Die Sorge war unüberhörbar. Sie sagten alle das gleiche - die westlichen Staatschefs.

Die Sorge war unüberhörbar. Sie sagten alle das gleiche - die westlichen Staatschefs. Wenn auch mit anderen Worten. Bundeskanzler Gerhard Schröder drückte es vielleicht am eindringlichsten aus: "Schießt nicht auf die eigenen Leute." Und auch das machten alle Äußerungen deutlich: Keine Gewalt, wir unterstützen die Opposition. Von Bill Clinton in Washington über Tony Blair in London bis zu Gerhard Schröder. Treten Sie zurück, Herr Milosevic! - das war die Botschaft des Westens. Das Volk habe eine eindeutige Sprache gesprochen.

Auch der britische Premier wählte nicht mehr die Sprache der Diplomaten. Dafür war die Zeit abgelaufen. Blair sagte deutlich: "Gehen Sie, gehen Sie jetzt, gehen Sie, bevor noch mehr Menschenleben vernichtet werden, bevor es noch mehr Zerstörung gibt." An die Opposition gewandt, versicherte Blair, die Hand der Freundschaft Großbritanniens und anderer demokratischer Staaten sei ausgestreckt für das serbische Volk. "Die Aussage der Wahl ist klar, und klar ist auch die Botschaft an Milosevic."

Als die Demonstranten in Belgrad das Parlament stürmten, war US-Präsident Clinton gerade auf dem Weg zur Princeton-Universität.
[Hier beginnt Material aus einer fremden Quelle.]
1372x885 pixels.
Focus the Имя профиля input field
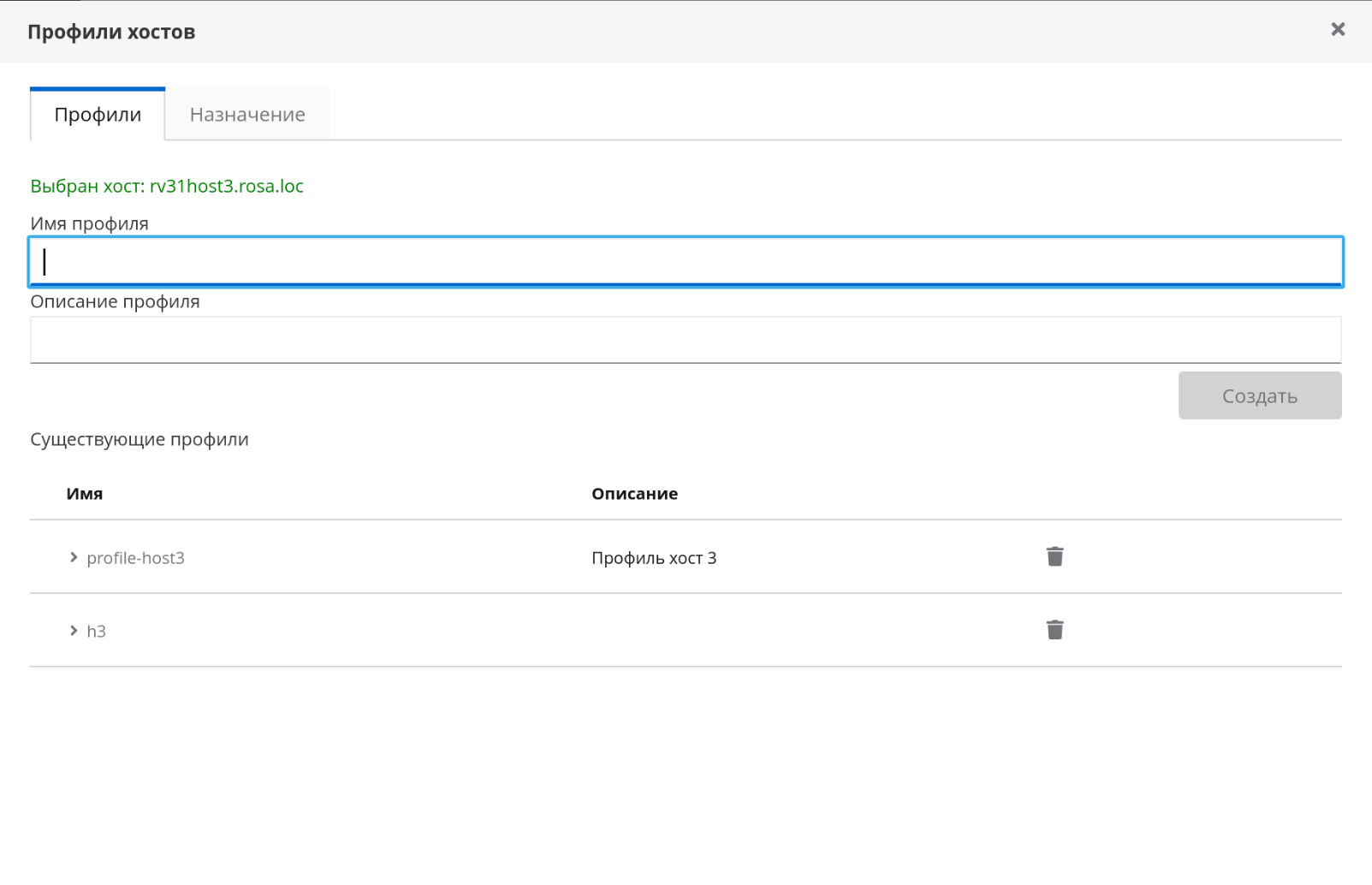(685, 261)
Über progressive Regierungen wollte er dort sprechen. Zuvor betonte er im Weißen Haus, Amerika stehe "an der Seite von allen, die für Demokratie kämpfen, in Serbien und überall". Oppositionsführer Kostunica habe erhebliche Differenzen mit den USA. Es gehe daher mitnichten darum, einem Freund Amerikas in den Sattel zu helfen, sondern den Willen des Volkes zu respektieren.
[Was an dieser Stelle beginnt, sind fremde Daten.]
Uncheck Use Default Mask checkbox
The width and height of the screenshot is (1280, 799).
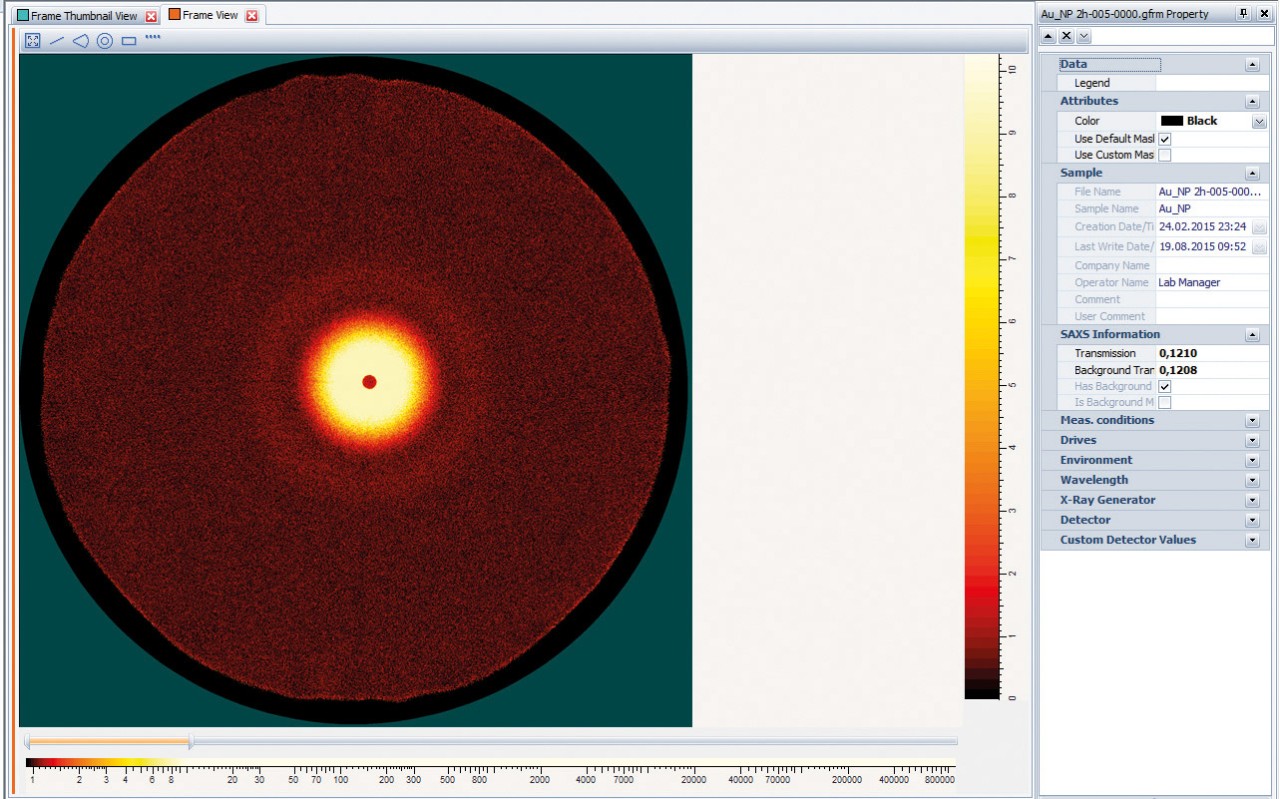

Allerdings schloss Clinton jedes militärische Eingreifen gegen Milosevic und zu Gunsten Kostunicas aus. Die Bilder vom Sturm auf das Parlament habe Clinton zunächst nicht gesehen, hieß es aus seinem Umfeld. Auch Madeleine Albright, die Außenministerin, war auf dem Rückflug aus dem Nahen Osten, als Kostunica zu den Demonstranten sprach. In Irland sollte sie zwischenlanden. Dort sollte ihr auch die Anweisung Clintons überbracht werden, den russischen Außenminister Iwanov anzurufen. Clintons Berater hatten sich gegen einen direkten Kontakt des US-Präsidenten mit Wladimir Putin entschieden. Die Außenminister sollten das erledigen. Die Botschaft an Moskau: Russland möge, wie der Westen, Kostunica als Wahlsieger anerkennen und Milosevic zum Rücktritt auffordern. Als Ersatzmann für Albright stand für diese Mission auch Clintons Sicherheitsberater Sandy Berger parat. Auch die Präsidentschaftskandidaten, Bush und Gore, sagten, auch das ersehnte Ende der Milosevic-Ära sei kein Anlass für ein militärisches Eingreifen.
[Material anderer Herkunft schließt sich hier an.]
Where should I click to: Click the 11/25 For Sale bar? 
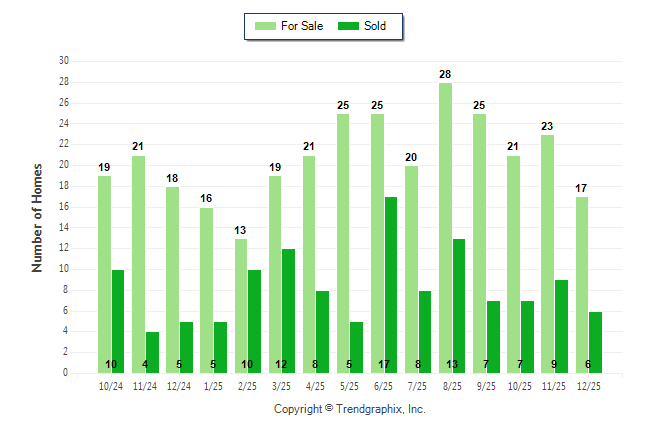pyautogui.click(x=548, y=254)
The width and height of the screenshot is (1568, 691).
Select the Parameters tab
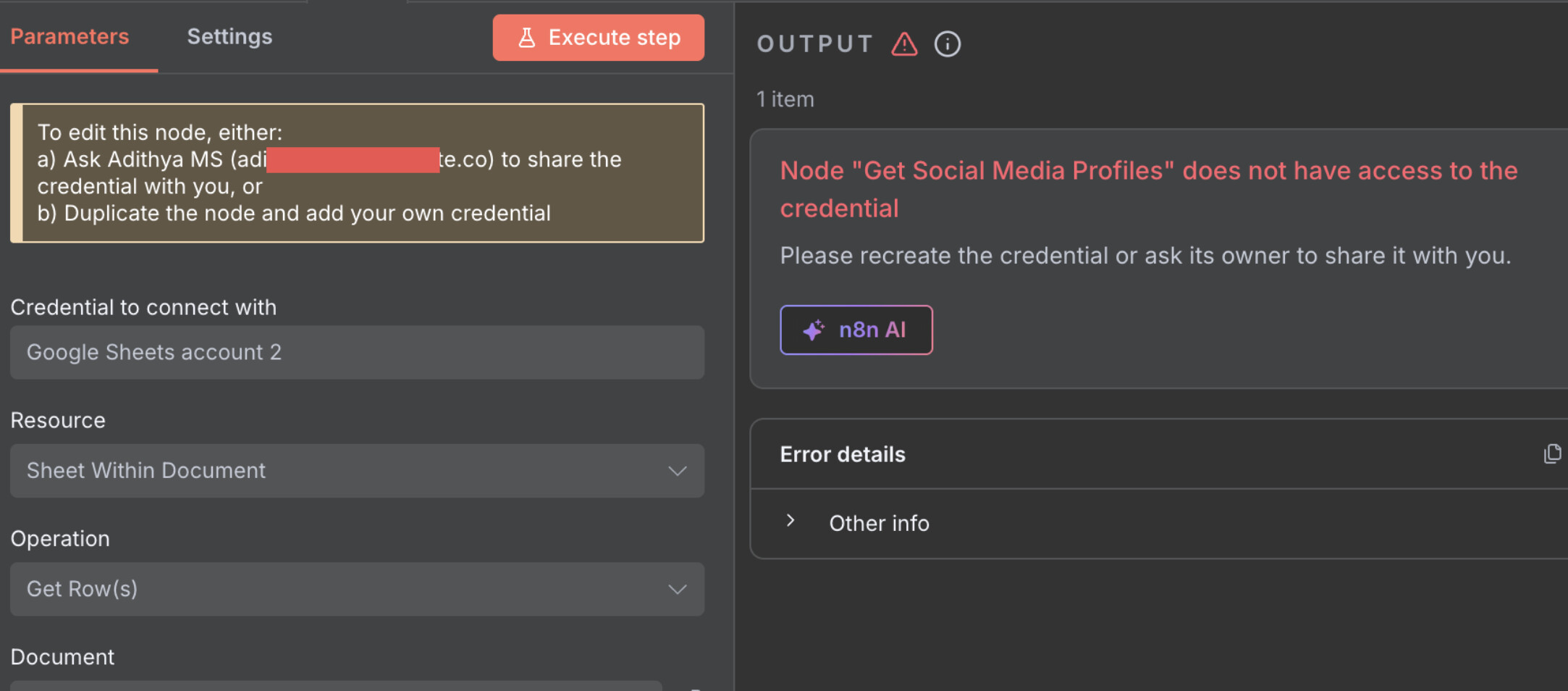tap(69, 37)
Tausende Kilometer entfernt, im Berliner Kronprinzenpalais Unter den Linden, wollte Bundeskanzler Gerhard Schröder eigentlich die Eröffnung der Werkschau des Fotografen Konrad R. Müller feiern, aber die Meldungen aus Belgrad erforderten politische Kommentare. "Wendet keine Gewalt an. Schießt nicht auf das eigene Volk", warnte Schröder mit ernstem Gesicht und Hinweis auf die Erfahrungen, die die Deutschen während der Wende gemacht hätten. Gewaltanwendung werde "auf den Widerstand der internationalen Staatengemeinschaft stoßen". Seine Hoffnung sei, dass sich die demokratische Opposition durchsetzen werde. Es sei deutlich geworden, dass sich die Menschen in Jugoslawien den Wahlsieg nicht mehr nehmen lassen würden. Außenminister Joschka Fischer ergänzte, jetzt liege die Entscheidung für die Zukunft des Landes "bei denen, die sich für die Freiheit eingesetzt haben". Zu einem möglichen militärischen Eingreifen des Westens sagte Fischer: "Spekulationen verbieten sich in dieser prekären, dynamischen Situation."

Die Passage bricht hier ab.